Think about re-purposing product packaging too. Open compost bags in such a way that they can be re-used as bags for rubbish or storage. Check to see if the bottles that contain plant food, sprays and other solutions are recyclable. Always clean them out before adding them to the recycling bin. Make garden labels from natural items like rocks or wooden sticks. Natural jute or twine is more environmentally friendly than plastic or nylon based strings and ties. Also, it will last a growing season well, and can be composted after use.


Water is another important resource that shouldn’t be wasted. Often the growing season coincides with a period of drought, making responsible water use even more important. To use less water in the garden, water at the soil where the plant needs it – not on the leaves. And watering early in the morning or early evening will ensure the least water is lost to evaporation. Avoid over-watering by knowing how much water the garden actually needs. In desperate times, grey water can be diverted from the house to water ornamental gardens. For health and safety reasons though it isn’t recommended for use on edibles, and it is also important not to use harsh cleaning chemicals that could harm the plants. Environmentally friendly cleaning products are better all round in terms of sustainability.

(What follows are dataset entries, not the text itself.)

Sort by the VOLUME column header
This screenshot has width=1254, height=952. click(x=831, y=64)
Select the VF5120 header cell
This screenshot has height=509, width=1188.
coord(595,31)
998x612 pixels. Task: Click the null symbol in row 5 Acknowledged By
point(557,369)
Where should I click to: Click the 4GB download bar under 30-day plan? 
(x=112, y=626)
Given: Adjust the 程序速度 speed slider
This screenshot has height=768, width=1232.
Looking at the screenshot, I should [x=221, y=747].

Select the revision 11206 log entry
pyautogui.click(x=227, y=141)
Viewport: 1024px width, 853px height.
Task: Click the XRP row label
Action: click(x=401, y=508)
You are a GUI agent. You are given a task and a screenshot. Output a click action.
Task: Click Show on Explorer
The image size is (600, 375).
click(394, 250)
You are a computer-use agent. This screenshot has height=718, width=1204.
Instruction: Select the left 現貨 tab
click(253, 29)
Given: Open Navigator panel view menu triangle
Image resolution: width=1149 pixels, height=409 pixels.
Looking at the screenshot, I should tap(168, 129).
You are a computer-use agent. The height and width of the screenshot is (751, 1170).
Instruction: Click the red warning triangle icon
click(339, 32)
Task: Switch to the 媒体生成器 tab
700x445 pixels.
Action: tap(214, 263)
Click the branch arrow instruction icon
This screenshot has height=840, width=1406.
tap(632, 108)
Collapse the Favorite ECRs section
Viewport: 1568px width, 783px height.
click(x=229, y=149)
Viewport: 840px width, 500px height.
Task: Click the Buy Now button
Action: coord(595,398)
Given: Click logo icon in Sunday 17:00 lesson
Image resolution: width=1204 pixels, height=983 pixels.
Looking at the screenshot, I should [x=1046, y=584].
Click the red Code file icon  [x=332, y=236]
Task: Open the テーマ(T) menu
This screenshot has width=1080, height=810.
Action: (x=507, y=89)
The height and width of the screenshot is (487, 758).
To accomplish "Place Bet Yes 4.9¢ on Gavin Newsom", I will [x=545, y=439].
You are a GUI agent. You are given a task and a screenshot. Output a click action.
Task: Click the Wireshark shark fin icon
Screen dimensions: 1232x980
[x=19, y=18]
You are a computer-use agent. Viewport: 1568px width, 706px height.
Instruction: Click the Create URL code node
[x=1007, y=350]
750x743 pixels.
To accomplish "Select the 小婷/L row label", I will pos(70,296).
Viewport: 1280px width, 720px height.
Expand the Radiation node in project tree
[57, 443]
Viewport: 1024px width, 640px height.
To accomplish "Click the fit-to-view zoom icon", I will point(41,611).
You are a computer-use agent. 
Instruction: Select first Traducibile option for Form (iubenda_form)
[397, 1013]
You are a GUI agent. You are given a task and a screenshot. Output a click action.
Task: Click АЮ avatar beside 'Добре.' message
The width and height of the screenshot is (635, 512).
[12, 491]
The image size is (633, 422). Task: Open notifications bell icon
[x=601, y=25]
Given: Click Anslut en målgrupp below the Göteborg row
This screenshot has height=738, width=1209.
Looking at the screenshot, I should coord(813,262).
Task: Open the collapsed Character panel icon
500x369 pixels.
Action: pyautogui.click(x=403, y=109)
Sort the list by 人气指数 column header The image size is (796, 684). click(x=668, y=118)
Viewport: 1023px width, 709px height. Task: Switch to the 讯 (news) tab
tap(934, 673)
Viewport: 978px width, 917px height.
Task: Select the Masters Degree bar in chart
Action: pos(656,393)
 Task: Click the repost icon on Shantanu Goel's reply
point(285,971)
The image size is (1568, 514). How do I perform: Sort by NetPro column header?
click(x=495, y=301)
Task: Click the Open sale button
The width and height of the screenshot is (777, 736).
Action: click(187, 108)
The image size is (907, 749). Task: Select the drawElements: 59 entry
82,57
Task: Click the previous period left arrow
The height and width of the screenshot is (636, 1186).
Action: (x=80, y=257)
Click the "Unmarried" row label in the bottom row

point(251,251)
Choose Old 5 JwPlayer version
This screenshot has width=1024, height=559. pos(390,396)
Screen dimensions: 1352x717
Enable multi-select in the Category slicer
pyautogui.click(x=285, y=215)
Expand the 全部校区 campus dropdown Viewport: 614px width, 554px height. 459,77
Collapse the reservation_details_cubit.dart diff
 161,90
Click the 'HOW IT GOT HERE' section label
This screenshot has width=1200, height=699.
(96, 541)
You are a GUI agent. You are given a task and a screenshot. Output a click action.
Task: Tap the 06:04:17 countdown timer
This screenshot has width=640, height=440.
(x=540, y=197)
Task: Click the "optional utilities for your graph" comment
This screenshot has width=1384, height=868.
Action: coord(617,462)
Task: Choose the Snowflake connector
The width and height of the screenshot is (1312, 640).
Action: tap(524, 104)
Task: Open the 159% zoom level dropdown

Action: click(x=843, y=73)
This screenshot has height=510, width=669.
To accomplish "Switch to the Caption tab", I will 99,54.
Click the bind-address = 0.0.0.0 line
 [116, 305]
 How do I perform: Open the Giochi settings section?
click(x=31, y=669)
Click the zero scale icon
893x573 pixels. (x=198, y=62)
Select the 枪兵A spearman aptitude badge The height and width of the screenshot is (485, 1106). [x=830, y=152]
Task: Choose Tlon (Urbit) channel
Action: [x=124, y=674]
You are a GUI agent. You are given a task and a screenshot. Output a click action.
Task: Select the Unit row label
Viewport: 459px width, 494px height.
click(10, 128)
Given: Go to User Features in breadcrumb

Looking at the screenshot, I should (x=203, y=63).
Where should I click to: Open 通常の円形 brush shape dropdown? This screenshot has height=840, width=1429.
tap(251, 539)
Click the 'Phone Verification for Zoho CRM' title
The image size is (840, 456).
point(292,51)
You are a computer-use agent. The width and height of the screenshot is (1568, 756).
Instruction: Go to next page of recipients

Using technology when watering can ensure water is used well. An adjustable sprinkler can be set so it only waters the garden and falls short of paths and fences.  A water computer can be set to automatically water for a set amount of time at the ideal time of day, delivering water exactly where it is needed.

In terms of making adjustments to improve your sustainability and contribute to making the world a better place, the garden is a great place to start.